L’empereur de Prusse voyant que la révolte personnelle de cet homme furieux d’avoir été bafoué devient dangereuse, le fera pendre au motif que son attitude exigeante risque de mettre en cause son pouvoir impérial, et celui de son armée… donc la bonne marche et l’identité du pays tout entier. Ou comment le vol de deux chevaux qui aurait pu n’être qu’un simple fait divers, va, à cause d’un très mauvais fonctionnement de la justice, finalement enflammer un pays tout entier quand un groupe social s’estime avec raison, et sur des preuves réelles être la proie d’un mépris évident par le pouvoir en place. Cela rappelle, bien entendu, les récentes violences policières en France…
Gilbert Ponté, seul en scène, raconte cette tragédie sur le modèle italien du théâtre-narration et, à le voir, on pense tout de suite au grand maître Dario Fo dont il a un peu l’allure physique. Voix chaleureuse et diction impeccable, Gilbert Ponté est un conteur né, et raconte cette histoire comme s’il l’inventait, au fur et à mesure que progresse le récit. On VOIT vraiment les scènes qui se succèdent dans les différents lieux : la route, le tribunal, le château puis les villes attaquées. Mais l’acteur qui est ans doute aussi son propre metteur en scène, ce qui n’est jamais l’idéal, maîtrise moins bien sa gestuelle qui, déjà trop souvent pléonastique et répétitive, est trop invasive, puisque on se trouve à peine à quelques mètres de lui !
Et il suffisait de fermer les yeux un moment, comme si on l’écoutait à la radio, pour que cette aventure prenne tout à coup une autre dimension, et que l’on sente tout le souffle épique de cette histoire que le conteur réussit sans peine à transmettre.

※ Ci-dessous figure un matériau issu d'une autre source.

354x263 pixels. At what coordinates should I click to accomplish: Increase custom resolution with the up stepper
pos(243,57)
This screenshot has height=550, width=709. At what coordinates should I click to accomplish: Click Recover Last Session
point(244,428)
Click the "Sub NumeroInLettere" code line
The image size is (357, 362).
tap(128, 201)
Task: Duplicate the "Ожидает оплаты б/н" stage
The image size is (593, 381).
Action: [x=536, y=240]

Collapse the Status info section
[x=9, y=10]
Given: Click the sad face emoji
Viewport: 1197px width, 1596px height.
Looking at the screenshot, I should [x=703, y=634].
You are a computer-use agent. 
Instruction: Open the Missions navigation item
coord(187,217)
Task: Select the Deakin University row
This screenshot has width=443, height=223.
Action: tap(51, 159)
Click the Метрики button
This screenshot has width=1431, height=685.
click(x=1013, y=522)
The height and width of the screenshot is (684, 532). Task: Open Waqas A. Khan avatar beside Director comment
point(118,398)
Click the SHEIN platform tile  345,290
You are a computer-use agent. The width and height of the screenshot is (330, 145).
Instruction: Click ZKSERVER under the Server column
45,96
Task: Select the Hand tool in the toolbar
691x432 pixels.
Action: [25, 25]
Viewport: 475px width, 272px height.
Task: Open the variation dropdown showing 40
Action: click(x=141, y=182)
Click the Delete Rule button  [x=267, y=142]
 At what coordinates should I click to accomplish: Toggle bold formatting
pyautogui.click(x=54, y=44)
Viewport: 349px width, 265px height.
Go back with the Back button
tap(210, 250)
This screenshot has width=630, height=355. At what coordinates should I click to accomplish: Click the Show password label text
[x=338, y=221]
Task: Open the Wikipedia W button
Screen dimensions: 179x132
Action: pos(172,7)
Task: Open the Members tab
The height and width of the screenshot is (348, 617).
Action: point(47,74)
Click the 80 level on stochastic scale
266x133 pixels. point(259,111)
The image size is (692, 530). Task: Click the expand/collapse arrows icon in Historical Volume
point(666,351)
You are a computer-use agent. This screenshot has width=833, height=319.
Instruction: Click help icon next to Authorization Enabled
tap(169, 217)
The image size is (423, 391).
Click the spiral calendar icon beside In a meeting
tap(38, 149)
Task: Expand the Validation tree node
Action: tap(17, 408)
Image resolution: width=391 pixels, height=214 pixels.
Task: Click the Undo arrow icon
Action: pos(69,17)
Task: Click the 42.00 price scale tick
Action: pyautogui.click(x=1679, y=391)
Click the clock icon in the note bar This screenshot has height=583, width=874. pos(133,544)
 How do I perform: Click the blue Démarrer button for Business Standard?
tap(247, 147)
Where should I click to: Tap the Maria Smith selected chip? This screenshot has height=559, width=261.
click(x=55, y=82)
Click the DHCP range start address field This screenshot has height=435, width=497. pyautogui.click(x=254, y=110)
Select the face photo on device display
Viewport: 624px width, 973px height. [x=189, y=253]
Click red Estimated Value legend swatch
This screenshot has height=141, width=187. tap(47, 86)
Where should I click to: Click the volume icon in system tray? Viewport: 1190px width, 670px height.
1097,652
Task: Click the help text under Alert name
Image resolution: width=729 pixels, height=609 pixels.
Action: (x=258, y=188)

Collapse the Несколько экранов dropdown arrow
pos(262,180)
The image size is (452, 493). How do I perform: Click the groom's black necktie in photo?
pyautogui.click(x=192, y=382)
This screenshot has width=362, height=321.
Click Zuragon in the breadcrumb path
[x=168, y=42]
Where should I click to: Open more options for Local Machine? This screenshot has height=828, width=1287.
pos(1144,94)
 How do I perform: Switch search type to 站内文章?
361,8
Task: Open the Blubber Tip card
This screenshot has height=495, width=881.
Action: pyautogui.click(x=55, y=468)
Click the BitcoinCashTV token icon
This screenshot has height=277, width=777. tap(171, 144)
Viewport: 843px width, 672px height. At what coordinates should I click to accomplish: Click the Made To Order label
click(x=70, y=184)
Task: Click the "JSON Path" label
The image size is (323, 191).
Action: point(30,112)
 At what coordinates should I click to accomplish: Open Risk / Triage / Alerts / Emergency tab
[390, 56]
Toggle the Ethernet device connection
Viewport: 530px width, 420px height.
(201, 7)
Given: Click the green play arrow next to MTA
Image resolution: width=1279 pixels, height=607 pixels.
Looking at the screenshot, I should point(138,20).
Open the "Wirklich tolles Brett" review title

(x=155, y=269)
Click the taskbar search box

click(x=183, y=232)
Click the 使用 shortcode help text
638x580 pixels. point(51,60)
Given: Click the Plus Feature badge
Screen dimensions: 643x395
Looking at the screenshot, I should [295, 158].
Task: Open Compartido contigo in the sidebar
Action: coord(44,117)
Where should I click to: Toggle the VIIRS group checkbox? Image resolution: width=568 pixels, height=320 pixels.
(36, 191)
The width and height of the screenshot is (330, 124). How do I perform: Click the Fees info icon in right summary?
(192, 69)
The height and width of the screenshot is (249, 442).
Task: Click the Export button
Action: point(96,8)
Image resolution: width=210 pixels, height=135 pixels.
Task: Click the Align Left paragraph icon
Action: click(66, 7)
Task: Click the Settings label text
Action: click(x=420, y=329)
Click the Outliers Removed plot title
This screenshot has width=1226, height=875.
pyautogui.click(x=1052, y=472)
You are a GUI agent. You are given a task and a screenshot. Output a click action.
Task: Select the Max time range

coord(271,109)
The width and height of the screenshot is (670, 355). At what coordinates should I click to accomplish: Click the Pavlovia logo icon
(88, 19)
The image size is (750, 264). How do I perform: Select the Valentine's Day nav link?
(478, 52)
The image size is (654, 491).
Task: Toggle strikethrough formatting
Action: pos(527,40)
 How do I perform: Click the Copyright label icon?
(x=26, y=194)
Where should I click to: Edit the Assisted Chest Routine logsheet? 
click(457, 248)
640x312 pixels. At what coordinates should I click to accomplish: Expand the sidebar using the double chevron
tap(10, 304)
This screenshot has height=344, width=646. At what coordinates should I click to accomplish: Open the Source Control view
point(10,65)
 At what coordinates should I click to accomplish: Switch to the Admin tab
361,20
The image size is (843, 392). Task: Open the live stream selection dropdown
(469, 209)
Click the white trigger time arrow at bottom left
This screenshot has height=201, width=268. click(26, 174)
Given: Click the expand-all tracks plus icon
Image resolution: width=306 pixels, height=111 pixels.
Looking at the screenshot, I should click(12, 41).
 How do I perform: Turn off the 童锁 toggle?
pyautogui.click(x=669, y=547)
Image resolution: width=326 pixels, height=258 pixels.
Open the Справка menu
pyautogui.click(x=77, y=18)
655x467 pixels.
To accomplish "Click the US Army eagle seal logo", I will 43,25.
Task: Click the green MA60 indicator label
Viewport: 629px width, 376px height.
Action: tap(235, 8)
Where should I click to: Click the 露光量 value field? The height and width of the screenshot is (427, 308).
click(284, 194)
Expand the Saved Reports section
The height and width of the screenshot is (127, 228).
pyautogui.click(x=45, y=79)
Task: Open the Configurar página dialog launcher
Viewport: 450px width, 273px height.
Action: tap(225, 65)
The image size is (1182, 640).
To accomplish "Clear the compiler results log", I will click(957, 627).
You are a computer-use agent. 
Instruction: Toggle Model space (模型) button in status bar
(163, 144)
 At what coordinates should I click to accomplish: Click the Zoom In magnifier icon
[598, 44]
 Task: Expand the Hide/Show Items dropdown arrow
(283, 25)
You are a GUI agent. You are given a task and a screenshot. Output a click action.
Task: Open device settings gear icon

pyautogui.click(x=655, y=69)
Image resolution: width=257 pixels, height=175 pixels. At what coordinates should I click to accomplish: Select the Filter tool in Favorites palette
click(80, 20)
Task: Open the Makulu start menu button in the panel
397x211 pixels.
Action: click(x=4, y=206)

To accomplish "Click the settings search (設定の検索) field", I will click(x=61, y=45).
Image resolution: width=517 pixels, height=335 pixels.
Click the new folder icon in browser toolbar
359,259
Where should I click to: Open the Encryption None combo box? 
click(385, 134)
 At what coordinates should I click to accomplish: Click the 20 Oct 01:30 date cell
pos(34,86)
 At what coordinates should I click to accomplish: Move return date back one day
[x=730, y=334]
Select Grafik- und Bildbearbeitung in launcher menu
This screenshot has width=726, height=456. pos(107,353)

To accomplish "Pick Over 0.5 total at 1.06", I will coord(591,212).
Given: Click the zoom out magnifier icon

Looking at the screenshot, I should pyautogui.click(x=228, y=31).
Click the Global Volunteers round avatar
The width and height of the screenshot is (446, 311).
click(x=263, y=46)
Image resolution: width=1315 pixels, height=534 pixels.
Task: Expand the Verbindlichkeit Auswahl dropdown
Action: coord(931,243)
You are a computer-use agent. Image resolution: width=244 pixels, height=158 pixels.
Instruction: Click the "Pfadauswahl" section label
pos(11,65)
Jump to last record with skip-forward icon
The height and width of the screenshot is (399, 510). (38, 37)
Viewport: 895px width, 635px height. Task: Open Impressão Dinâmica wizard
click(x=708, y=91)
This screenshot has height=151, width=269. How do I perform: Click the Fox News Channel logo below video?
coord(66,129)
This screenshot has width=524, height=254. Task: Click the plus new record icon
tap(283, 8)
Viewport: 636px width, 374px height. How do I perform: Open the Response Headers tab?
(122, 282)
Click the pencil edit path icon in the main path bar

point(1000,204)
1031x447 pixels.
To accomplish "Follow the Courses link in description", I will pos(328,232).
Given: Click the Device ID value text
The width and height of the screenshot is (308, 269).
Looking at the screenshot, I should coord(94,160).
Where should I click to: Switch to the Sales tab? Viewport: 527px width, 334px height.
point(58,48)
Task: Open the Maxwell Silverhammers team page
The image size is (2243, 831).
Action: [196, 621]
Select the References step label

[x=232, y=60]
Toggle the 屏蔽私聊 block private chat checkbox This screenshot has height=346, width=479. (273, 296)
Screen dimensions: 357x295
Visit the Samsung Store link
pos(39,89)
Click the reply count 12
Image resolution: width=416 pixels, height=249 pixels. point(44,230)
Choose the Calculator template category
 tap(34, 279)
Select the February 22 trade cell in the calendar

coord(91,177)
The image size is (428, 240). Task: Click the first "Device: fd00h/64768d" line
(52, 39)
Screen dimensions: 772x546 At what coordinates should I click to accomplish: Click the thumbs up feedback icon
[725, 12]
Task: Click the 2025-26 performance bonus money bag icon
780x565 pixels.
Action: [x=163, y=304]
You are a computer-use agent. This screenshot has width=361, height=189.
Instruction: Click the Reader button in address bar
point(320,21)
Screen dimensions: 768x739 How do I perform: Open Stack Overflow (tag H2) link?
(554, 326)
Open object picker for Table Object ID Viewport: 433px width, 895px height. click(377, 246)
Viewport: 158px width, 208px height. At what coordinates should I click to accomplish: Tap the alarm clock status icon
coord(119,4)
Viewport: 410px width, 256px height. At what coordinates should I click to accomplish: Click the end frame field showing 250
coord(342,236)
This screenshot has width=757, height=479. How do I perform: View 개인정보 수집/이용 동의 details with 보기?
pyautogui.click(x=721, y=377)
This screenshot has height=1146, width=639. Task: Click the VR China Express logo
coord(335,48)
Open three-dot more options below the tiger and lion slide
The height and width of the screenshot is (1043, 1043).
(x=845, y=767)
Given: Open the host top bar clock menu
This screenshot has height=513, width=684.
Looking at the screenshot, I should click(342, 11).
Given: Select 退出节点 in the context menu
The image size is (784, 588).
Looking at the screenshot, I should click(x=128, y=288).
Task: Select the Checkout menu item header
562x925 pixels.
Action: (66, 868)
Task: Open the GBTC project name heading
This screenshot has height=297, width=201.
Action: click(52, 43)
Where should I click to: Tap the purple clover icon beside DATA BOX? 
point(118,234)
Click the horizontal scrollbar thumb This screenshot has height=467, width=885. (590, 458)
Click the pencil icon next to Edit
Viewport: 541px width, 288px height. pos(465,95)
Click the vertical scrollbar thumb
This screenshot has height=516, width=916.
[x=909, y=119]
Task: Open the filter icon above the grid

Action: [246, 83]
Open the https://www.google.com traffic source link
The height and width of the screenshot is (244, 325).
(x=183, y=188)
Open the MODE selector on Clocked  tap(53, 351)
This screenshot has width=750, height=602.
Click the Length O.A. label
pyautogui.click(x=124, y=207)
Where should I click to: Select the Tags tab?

Mais cette cave aux beaux murs de pierre taillée blanche, trop petite et peu pratique avec ses deux gros piliers, convient mal à ce type de théâtre-récit et de toute façon, à tout spectacle de théâtre. On souhaite à Gilbert Ponté de trouver un plateau parisien plus grand et donc mieux adapté… Il le mérite amplement.
Philippe du Vignal
Théâtre Essaïon, 6 Rue Pierre au Lard, 75004 Paris. T : 01 42 78 46 42, les seuls lundi et mardi à 19h45, jusqu’au 27 juin.